▸ **PROBLEM DESCRIPTION**: Pull every line containing "visibility" from the listing below.

------------------------------------------------------------

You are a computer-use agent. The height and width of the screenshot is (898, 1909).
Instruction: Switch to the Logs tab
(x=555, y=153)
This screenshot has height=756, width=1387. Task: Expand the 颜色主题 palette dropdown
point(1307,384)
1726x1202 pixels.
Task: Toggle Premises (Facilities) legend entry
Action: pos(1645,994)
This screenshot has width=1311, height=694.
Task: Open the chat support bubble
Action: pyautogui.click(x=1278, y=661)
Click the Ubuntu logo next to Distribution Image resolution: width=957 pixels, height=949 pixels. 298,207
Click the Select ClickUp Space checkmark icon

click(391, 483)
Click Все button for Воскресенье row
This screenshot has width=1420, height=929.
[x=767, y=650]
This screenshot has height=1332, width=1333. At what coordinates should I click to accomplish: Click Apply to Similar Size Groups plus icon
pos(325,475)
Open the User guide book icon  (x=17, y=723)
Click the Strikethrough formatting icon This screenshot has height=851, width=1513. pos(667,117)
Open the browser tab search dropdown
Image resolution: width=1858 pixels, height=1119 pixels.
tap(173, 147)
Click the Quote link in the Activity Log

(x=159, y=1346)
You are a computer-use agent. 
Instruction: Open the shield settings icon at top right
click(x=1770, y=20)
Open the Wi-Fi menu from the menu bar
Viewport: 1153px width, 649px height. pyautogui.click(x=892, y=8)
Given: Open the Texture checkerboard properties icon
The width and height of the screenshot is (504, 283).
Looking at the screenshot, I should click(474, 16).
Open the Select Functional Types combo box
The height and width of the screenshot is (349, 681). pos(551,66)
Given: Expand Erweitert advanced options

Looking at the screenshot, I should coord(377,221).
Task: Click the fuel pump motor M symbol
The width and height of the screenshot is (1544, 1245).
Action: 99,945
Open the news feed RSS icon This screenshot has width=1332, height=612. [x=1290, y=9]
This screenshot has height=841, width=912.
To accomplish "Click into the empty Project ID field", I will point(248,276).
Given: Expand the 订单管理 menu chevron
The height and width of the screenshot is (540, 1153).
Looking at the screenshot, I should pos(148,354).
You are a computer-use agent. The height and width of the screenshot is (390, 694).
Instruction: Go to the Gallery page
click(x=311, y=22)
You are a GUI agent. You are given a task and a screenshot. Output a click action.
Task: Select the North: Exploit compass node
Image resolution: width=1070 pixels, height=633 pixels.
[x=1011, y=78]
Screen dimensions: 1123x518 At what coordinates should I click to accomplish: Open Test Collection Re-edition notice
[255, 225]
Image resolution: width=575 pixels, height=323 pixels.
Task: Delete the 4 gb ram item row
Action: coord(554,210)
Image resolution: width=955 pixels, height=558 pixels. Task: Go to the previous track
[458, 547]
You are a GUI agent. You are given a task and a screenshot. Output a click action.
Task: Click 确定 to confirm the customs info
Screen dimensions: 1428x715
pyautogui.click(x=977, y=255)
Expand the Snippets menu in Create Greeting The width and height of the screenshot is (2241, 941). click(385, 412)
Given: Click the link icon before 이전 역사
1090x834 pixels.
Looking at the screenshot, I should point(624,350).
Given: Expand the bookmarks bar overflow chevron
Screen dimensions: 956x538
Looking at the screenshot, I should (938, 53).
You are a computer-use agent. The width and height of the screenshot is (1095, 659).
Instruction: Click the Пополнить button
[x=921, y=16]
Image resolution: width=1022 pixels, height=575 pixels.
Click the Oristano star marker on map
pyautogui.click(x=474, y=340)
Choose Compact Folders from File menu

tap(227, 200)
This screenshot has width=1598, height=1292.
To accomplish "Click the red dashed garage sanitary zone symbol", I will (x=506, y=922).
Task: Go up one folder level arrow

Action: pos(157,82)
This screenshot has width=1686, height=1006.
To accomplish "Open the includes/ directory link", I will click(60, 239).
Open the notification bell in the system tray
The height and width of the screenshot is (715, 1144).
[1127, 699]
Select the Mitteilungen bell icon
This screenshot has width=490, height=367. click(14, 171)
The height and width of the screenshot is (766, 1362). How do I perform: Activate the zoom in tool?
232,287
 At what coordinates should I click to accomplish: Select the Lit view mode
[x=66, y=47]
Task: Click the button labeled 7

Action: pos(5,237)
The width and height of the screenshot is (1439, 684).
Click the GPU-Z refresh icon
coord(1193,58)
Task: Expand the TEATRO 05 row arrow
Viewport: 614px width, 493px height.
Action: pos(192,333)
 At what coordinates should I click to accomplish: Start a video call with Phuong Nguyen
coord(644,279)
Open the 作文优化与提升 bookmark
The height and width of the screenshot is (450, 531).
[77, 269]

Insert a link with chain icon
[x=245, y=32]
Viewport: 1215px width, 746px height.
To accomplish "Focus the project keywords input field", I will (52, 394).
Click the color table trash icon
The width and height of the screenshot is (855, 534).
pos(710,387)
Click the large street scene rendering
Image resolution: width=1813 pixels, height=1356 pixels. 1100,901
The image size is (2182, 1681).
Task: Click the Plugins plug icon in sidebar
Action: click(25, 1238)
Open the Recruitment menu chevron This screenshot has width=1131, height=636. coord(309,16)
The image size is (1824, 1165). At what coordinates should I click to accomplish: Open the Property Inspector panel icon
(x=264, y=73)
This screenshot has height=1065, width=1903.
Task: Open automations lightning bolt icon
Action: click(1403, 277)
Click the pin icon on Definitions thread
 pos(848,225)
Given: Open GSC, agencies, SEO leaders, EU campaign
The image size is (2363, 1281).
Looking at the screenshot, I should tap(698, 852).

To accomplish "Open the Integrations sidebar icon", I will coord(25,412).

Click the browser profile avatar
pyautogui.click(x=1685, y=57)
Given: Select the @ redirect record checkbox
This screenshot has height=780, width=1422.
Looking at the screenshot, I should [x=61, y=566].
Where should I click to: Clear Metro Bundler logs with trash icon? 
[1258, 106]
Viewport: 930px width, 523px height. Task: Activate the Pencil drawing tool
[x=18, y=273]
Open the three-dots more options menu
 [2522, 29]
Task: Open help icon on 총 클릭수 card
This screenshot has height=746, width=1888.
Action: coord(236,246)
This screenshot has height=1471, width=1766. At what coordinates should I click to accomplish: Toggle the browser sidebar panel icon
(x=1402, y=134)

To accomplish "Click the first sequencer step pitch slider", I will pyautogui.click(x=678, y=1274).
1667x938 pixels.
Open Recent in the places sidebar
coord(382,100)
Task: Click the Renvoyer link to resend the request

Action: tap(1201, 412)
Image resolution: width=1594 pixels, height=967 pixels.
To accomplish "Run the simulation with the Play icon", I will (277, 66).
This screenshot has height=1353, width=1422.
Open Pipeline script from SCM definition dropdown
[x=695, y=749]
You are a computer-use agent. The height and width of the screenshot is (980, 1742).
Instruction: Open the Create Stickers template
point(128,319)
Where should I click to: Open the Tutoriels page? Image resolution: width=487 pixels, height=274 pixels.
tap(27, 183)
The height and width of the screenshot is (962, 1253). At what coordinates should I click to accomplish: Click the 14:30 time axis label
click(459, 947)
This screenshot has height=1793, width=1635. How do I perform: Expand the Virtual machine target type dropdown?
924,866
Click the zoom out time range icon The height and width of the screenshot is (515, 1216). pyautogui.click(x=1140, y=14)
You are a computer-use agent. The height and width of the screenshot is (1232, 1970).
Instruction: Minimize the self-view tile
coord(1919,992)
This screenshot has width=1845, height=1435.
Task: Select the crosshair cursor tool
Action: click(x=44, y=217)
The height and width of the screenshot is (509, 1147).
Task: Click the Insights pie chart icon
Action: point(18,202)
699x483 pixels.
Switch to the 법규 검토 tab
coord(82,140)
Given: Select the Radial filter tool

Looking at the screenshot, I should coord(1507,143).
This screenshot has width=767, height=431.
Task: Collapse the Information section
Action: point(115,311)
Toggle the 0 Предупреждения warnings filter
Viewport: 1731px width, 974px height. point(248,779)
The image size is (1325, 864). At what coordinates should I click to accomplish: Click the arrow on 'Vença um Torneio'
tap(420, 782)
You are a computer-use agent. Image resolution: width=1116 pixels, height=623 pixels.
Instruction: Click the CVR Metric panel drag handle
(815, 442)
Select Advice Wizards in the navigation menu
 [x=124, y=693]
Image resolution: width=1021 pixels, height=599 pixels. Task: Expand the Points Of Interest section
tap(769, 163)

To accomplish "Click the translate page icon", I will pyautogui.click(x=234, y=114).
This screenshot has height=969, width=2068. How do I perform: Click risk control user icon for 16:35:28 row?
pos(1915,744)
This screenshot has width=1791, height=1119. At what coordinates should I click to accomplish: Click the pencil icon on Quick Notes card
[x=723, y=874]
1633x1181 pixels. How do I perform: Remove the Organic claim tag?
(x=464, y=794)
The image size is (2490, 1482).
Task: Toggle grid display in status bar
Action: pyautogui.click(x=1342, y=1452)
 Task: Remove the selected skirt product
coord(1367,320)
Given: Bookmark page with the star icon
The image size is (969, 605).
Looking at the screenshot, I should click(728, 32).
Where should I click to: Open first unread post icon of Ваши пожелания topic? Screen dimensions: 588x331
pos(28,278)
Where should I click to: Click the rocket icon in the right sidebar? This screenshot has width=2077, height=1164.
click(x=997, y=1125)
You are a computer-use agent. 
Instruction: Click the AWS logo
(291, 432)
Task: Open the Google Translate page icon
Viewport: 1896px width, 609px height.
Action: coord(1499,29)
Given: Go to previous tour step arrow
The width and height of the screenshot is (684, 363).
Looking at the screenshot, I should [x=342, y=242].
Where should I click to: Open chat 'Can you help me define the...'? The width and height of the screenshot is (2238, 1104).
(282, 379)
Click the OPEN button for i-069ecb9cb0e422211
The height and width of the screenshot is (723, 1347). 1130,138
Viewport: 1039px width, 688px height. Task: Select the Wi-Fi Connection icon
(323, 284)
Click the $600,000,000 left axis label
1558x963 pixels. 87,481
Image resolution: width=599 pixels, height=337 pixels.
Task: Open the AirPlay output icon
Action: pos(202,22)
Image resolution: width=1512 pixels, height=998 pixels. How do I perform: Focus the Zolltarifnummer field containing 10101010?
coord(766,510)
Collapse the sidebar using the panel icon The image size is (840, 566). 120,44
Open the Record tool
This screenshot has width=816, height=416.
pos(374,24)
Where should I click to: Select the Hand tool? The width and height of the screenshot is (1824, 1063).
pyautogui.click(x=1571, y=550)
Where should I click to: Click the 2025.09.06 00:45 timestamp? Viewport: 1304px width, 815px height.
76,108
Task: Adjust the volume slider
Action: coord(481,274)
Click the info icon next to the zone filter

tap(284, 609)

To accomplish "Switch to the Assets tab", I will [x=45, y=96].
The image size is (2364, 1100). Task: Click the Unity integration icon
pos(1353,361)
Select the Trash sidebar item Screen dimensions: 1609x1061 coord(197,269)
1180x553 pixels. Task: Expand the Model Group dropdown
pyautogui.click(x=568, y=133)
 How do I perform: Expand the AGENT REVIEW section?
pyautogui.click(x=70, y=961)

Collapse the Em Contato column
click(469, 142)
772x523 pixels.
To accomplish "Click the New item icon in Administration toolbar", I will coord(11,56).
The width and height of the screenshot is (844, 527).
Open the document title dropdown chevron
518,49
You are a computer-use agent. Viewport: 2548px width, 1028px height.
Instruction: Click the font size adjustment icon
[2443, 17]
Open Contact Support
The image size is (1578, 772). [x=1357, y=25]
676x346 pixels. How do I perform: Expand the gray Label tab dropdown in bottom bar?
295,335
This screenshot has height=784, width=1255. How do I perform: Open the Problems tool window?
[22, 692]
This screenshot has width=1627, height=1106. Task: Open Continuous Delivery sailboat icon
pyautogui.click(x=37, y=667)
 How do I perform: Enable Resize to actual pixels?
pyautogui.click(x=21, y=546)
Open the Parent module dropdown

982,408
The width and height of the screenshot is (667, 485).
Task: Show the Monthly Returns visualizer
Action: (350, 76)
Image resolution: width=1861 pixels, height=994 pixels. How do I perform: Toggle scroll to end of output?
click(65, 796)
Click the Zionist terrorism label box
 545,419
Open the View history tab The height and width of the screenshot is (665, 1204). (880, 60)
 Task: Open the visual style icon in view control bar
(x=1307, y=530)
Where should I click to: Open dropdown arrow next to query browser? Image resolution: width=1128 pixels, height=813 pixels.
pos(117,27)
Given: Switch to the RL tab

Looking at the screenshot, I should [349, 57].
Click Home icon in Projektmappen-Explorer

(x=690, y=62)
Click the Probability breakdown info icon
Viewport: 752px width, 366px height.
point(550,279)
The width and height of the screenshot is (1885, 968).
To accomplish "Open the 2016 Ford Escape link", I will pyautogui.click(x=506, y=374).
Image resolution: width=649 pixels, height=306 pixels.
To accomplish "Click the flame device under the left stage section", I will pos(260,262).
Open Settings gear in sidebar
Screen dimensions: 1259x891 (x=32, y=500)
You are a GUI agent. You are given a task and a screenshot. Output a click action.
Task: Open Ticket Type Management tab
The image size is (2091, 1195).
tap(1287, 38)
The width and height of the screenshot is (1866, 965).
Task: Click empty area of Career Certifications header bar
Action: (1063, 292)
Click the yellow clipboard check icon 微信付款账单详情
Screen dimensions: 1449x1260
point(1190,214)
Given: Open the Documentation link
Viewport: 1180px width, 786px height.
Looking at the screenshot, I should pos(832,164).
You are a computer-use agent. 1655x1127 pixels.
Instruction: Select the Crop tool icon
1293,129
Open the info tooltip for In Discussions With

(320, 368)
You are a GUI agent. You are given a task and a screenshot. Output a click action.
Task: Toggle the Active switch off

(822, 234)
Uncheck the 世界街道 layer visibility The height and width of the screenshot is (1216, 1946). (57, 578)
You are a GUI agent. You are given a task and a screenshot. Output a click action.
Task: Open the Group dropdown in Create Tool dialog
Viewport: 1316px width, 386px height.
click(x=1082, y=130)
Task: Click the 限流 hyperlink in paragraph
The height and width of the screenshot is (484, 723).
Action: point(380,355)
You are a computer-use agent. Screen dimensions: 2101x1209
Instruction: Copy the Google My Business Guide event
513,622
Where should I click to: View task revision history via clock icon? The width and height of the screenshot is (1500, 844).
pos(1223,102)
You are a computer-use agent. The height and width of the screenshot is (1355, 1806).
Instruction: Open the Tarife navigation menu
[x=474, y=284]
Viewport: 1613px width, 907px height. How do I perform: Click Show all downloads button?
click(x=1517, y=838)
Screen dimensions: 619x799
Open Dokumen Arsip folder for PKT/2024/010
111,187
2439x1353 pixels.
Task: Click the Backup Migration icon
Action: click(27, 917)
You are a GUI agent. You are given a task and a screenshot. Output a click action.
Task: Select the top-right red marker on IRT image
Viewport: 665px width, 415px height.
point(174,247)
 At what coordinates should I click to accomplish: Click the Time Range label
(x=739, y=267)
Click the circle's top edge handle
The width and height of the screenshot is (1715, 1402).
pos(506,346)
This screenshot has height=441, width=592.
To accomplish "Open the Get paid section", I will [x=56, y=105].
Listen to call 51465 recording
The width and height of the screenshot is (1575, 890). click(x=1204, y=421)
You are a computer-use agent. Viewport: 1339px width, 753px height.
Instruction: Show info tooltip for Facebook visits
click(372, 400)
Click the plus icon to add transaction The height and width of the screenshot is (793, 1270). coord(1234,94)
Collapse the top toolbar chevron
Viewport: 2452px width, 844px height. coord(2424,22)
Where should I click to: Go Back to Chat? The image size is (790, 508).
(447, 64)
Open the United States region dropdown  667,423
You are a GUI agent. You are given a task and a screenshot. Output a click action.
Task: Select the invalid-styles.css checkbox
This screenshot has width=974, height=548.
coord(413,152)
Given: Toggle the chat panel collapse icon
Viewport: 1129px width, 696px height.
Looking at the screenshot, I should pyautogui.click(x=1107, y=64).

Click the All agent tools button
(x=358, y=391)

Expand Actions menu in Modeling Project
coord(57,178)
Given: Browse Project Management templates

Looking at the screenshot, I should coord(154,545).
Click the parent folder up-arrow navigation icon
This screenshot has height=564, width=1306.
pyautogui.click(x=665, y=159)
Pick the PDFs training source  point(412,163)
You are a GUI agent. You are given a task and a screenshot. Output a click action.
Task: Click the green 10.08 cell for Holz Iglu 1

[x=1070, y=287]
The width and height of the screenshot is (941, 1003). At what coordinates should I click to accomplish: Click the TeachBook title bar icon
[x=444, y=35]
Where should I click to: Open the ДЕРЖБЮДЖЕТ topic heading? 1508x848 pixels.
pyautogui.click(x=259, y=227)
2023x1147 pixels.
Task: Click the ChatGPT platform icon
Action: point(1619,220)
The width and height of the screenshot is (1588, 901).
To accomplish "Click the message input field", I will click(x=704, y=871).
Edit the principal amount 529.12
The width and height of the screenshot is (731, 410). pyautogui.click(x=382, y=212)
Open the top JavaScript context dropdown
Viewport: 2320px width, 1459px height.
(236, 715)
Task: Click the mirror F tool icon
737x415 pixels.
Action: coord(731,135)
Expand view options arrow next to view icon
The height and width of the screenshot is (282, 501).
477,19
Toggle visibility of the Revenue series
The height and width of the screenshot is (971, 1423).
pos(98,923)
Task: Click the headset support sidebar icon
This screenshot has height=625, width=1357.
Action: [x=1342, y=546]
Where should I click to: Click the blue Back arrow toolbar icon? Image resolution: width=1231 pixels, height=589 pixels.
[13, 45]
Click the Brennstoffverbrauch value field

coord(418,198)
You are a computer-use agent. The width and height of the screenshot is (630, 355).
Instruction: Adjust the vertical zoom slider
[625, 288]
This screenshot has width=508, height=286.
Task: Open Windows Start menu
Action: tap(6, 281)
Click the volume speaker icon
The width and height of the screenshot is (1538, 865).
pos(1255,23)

------------------------------------------------------------

▸ **ANSWER SPACE**:
Uncheck the 世界街道 layer visibility The height and width of the screenshot is (1216, 1946). (57, 578)
Toggle visibility of the Revenue series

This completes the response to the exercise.